#### AIM
In the book review, why does pretending otherwise about the sexes lead to havoc?

[Start SOURCE]

A morning NPR story on how women manifest anger differently from men was just the latest reminder of something we all know, and Mona Charen wants to make sure we don’t forget: sex matters. Men and women are fundamentally different in many ways that she catalogs in her latest book of the same name, Sex Matters, and pretending otherwise has resulted in a havoc that she maps out in detail.

The book is an indictment of modern feminism, its second wave in particular. Second wavers, she argues, “were determined to change what women wanted altogether.” They were "radical, unhappy, and, ironically, enslaved to the ideas of two nineteenth-century dead, white, European males, Karl Marx and Sigmund Freud. The worldview of second-wave feminists was completely wrong about women, history, and human nature—and it left a lot of wreckage in its wake." 

These feminists insisted on a new set of standards for women, ones that seemed strangely masculine despite all the talk about patriarchy. The results speak for themselves: the #MeToo movement currently roiling the country is just one manifestation of one of the ways that feminism has utterly failed to deliver on its promises of freedom and equality with men.

[End SOURCE]
[Start RECORD SET]

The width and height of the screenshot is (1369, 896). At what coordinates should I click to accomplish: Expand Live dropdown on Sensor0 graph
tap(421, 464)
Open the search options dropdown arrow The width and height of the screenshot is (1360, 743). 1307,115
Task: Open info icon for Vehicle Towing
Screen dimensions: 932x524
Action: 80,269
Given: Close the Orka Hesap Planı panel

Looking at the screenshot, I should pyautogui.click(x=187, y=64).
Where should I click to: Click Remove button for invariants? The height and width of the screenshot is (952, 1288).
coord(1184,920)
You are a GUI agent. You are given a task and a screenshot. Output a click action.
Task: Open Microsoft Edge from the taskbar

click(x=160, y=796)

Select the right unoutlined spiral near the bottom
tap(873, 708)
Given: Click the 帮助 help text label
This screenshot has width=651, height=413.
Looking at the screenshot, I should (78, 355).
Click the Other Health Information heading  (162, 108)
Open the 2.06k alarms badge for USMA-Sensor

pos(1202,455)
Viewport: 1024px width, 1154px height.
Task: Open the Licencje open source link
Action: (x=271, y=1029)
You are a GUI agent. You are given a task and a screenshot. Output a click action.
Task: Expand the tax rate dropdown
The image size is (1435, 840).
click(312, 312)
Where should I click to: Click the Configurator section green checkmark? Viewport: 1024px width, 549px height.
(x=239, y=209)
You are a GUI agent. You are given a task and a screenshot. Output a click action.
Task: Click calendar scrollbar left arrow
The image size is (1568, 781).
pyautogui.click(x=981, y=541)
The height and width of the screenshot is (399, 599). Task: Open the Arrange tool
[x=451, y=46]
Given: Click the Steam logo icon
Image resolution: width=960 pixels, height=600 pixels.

[End RECORD SET]

#### FULL RESPONSE
The review reports that men and women are fundamentally different in many ways, which Mona Charen catalogs in Sex Matters. Pretending they are not different has produced a havoc that she maps out in detail.